To do –
Reproduce the data word for word, starting at the line that contains "Task: Open version history clock icon" and continuing through the end of the data. Leave the pictures out of your answer.

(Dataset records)
○ ○ ○ ○ ○
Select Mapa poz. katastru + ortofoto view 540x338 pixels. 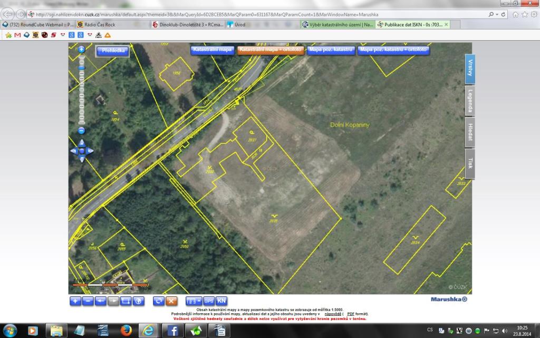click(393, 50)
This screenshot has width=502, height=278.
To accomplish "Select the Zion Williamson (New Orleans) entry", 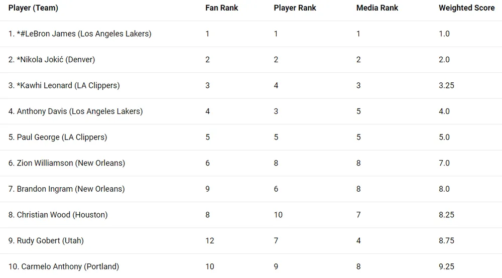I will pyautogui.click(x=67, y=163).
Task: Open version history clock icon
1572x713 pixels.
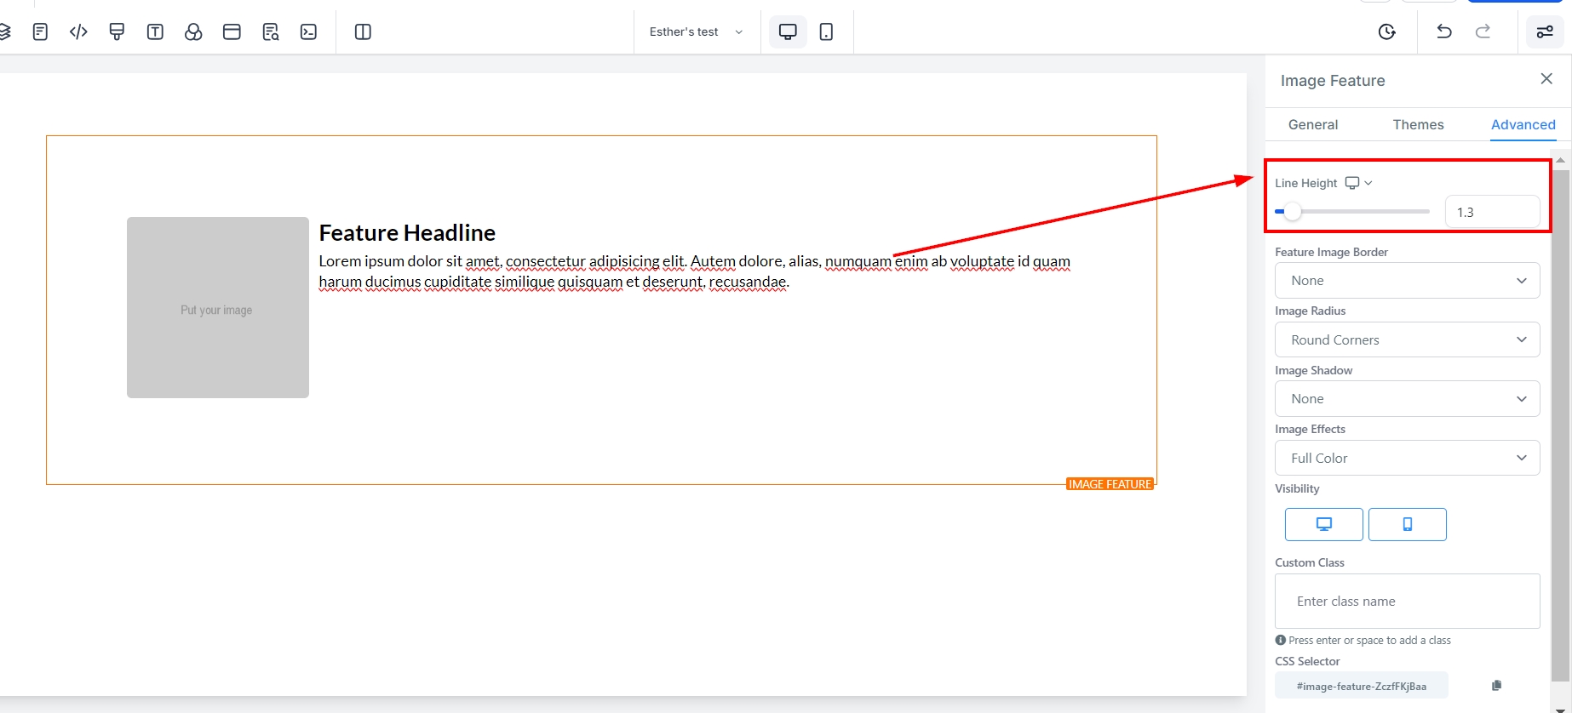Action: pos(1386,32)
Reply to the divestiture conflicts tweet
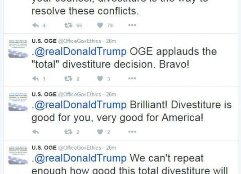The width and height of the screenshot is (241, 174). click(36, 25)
○ ○ ○ ○ ○
Task answer –
Task: Open version history clock icon
1572x713 pixels.
Action: pos(1386,32)
Reply to the divestiture conflicts tweet
The width and height of the screenshot is (241, 174). click(36, 25)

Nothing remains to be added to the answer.